Evolutionary Algorithm

They define an evolutionary-based method they call aging evolution in which they “keep a population of N models and proceed in cycles: at each cycle, copy-mutate the best of S random models and kill the oldest in the population”.

Pseudocode describing the evolutionary-based method.

They consider two mutation types:

  • Hidden state mutation: pick either normal or reduction cell, pick one of the five pairwise operations, pick one of the elements of the pair, replace its hidden state with another one within the cell.
  • Op mutation: pick either normal or reduction cell, pick one of the five pairwise operations, pick one of the elements of the pair, replace the operation with a random one.

Figure 3: Illustration of the two mutation types.

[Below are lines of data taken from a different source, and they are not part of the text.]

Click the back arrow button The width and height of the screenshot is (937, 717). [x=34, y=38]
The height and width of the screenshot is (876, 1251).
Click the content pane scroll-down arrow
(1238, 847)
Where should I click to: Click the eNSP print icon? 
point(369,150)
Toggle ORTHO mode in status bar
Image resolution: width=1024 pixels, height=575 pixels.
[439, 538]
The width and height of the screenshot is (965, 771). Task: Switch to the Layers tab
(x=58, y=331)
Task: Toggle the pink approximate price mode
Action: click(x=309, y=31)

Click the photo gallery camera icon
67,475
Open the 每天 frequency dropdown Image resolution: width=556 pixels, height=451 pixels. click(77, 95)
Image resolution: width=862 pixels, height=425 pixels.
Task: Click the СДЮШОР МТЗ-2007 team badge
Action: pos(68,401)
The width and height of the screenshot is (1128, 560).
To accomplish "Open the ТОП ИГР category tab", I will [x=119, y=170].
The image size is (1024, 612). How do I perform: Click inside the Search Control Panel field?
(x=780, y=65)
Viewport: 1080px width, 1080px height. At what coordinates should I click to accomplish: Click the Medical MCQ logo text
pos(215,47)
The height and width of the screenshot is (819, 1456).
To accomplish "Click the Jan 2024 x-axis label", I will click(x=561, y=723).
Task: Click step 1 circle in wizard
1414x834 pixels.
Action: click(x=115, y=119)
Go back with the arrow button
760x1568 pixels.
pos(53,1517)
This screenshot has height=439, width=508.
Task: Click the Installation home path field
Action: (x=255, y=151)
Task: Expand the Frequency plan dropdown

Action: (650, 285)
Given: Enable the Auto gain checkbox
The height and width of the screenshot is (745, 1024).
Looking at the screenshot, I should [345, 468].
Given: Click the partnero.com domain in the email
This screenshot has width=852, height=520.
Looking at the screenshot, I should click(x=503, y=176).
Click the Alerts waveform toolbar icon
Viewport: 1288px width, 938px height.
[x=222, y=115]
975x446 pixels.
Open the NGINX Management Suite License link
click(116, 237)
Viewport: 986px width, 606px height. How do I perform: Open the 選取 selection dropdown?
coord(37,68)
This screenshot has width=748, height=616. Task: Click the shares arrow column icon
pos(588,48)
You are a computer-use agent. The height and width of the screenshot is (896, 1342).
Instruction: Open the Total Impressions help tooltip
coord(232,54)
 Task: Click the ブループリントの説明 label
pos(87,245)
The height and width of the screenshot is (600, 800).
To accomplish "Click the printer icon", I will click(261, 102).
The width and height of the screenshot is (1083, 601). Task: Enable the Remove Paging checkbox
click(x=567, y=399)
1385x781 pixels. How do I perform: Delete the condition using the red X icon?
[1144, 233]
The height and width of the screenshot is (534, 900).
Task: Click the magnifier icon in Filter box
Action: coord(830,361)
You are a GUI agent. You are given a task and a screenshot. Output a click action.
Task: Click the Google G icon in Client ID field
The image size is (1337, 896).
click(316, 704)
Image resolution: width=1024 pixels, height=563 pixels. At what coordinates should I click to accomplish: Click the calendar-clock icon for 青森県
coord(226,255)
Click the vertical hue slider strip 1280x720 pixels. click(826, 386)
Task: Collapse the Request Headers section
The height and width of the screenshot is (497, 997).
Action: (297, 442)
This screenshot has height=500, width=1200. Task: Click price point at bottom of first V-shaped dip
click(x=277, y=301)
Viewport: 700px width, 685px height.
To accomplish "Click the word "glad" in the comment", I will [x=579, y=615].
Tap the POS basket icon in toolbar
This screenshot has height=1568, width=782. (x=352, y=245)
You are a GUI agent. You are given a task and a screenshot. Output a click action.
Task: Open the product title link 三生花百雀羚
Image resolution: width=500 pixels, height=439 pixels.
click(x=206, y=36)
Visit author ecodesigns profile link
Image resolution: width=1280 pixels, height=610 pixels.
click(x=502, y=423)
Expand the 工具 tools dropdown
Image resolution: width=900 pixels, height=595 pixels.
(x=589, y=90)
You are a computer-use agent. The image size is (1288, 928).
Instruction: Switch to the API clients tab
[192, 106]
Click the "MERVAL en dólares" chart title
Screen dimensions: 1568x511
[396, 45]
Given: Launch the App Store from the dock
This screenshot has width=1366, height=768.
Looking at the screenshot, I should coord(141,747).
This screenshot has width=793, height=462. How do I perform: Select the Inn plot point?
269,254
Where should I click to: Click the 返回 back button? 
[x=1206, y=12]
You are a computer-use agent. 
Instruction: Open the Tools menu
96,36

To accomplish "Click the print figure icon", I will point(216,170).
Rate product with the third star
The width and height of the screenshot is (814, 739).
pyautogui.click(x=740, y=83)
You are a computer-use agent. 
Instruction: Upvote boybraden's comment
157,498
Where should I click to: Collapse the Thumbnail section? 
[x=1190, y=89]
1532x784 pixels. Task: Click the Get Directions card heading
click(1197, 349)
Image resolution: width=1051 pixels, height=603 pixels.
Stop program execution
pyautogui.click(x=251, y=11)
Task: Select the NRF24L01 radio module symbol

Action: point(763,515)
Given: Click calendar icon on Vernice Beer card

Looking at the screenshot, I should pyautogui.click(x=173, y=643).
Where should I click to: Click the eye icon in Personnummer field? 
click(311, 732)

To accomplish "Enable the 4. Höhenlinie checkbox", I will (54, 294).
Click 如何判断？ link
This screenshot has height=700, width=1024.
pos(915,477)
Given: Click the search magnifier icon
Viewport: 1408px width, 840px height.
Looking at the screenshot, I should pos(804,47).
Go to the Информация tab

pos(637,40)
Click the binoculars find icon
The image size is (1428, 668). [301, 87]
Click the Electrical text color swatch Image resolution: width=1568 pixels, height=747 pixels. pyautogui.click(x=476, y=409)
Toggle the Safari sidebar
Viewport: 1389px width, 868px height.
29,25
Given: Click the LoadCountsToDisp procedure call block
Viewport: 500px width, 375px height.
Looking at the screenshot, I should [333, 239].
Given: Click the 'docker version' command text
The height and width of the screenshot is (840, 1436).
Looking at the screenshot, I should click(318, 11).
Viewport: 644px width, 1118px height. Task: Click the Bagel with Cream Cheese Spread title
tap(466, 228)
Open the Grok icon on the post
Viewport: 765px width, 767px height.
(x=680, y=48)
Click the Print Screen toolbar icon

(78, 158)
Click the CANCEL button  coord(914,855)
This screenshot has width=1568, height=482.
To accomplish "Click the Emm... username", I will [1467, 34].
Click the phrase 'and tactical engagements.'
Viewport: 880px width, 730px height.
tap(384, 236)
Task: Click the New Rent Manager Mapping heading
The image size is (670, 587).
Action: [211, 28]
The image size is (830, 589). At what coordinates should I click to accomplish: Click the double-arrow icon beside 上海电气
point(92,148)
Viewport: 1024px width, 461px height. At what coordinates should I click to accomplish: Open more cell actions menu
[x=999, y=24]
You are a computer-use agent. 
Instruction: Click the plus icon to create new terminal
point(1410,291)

There are three parameters to set manually: the population size P, the sample size S and the total number of models C. There are as well the hyperparameters for the training of each network.


Experimental Setup

The evolutionary architecture search is performed on the CIFAR-10 dataset over small N and F values (N=3 and F=24) and networks are trained over 25 epochs before evaluating them. They use P=100 and S=25. The procedure is stopped when 20,000 models are evaluated. Then, the best evolved architecture is selected and N and F are increased (N=6 and F=190/448) to obtain an enlarged architecture that is then trained on CIFAR-10 or transferred to ImageNet for a standard training with 600 epochs.


Results

Figure 4: AmoebaNet-A architecture. The overall model (LEFT) and the AmoebaNet-A normal cell (MIDDLE) and reduction cell (RIGHT).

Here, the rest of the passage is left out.